DESCRIPTION OF THE TASK:
Provide only the number of lines in the data below that contain the string "Focus".

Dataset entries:
Start of Block

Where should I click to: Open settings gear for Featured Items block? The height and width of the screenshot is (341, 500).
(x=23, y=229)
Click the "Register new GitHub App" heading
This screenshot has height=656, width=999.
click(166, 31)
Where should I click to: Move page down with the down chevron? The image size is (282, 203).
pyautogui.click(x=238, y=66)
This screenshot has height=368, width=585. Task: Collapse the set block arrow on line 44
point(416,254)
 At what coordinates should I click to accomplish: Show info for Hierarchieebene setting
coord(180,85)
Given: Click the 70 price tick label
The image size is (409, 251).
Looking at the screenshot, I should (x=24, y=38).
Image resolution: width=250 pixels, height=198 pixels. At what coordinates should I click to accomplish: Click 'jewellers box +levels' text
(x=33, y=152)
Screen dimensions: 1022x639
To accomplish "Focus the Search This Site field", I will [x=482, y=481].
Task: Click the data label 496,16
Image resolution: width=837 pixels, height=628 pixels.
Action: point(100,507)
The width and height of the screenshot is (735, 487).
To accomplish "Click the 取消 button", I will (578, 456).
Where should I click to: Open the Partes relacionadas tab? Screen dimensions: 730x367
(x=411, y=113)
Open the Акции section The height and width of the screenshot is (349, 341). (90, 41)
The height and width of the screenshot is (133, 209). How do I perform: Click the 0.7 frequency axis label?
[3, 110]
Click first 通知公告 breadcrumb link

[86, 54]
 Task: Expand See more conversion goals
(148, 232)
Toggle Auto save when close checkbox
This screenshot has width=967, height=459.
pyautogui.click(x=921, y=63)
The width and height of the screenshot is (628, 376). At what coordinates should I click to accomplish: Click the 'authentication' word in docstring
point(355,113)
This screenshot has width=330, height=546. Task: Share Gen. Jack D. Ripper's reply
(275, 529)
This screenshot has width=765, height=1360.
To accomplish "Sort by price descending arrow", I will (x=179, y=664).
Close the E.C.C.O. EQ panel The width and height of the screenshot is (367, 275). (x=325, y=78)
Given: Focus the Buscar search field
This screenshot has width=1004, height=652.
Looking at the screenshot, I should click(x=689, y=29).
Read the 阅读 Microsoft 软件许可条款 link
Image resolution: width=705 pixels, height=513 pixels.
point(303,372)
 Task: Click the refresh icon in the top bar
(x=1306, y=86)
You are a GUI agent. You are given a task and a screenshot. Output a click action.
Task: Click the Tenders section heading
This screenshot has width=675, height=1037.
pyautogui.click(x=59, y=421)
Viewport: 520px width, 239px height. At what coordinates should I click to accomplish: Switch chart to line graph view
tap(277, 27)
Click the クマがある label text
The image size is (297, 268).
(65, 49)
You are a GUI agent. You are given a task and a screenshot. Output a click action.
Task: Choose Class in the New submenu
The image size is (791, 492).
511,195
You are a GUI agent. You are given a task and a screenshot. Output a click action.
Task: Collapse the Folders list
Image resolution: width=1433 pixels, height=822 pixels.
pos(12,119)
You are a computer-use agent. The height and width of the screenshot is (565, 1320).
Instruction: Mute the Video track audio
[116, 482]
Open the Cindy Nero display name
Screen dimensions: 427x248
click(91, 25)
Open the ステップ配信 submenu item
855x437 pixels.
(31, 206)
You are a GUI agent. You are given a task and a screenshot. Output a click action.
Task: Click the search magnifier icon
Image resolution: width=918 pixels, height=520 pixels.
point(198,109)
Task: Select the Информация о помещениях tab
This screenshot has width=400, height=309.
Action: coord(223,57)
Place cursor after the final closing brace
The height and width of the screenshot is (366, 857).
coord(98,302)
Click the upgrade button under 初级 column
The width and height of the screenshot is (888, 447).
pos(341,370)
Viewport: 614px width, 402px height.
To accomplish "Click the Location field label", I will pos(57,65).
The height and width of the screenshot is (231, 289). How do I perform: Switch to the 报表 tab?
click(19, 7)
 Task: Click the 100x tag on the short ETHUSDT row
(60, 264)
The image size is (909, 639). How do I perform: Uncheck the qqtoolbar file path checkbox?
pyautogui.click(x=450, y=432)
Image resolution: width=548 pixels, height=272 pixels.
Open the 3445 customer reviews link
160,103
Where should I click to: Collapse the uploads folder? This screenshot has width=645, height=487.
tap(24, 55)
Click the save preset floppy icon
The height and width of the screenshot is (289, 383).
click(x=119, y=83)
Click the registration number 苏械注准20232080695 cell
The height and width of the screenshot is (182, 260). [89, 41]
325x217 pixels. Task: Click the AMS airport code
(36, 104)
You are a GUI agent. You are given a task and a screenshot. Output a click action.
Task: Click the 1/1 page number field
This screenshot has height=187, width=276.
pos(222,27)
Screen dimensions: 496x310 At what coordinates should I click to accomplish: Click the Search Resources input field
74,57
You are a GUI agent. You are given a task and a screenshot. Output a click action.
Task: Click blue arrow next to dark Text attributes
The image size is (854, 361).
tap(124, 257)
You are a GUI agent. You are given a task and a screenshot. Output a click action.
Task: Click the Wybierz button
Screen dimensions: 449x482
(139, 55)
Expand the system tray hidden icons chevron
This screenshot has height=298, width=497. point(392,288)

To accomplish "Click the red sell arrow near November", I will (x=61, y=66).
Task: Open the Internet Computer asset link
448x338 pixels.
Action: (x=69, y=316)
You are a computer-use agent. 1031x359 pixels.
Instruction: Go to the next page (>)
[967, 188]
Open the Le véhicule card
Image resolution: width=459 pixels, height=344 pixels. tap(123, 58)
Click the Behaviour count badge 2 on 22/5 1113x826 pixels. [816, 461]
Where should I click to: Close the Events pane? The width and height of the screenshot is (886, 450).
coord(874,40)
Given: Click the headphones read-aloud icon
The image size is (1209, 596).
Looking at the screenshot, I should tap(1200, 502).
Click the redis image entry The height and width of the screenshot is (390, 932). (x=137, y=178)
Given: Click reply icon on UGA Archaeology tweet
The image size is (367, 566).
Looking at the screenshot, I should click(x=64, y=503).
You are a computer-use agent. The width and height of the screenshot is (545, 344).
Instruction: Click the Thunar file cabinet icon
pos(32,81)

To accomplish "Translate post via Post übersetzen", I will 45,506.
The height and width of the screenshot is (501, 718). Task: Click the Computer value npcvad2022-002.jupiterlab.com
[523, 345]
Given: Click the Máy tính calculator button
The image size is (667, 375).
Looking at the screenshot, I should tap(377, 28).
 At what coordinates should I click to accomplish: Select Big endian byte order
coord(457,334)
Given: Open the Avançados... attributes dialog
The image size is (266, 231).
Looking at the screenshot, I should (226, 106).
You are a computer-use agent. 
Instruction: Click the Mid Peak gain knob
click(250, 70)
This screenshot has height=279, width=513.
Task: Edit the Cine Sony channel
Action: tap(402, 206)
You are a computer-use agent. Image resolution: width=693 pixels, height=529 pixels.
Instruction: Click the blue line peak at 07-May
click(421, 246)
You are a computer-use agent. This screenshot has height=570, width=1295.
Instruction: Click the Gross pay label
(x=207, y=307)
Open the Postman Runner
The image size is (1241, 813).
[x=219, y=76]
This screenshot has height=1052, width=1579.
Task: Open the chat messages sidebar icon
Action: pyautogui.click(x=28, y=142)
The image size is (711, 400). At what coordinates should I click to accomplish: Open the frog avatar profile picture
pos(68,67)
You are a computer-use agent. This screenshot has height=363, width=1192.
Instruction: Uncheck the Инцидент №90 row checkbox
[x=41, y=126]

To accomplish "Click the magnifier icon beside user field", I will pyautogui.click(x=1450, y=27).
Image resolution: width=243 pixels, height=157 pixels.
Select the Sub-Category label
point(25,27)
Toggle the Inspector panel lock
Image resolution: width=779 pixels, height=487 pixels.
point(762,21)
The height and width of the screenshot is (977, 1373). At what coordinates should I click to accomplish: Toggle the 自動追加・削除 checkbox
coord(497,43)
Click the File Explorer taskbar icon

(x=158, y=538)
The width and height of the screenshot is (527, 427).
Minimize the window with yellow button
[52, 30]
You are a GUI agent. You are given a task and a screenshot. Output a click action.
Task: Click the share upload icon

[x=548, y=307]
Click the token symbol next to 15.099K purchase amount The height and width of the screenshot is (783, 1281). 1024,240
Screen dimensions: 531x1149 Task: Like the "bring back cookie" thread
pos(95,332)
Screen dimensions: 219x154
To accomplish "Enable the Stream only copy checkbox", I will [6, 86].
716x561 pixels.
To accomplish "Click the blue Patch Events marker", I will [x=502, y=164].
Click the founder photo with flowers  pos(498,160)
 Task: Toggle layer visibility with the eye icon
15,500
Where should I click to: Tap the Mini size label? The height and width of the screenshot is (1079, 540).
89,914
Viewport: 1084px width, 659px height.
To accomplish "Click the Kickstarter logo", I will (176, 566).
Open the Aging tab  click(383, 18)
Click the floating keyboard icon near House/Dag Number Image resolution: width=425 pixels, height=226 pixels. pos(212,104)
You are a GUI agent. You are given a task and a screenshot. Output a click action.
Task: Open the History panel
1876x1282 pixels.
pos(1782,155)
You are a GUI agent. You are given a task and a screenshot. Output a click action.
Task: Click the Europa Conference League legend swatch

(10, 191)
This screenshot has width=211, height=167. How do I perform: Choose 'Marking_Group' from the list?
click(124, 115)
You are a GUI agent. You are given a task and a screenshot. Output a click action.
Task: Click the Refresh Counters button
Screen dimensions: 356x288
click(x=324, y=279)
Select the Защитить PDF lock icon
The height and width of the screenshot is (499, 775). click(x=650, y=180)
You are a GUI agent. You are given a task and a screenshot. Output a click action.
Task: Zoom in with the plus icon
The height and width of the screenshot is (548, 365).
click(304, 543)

End of Block

TASK RESPONSE:
2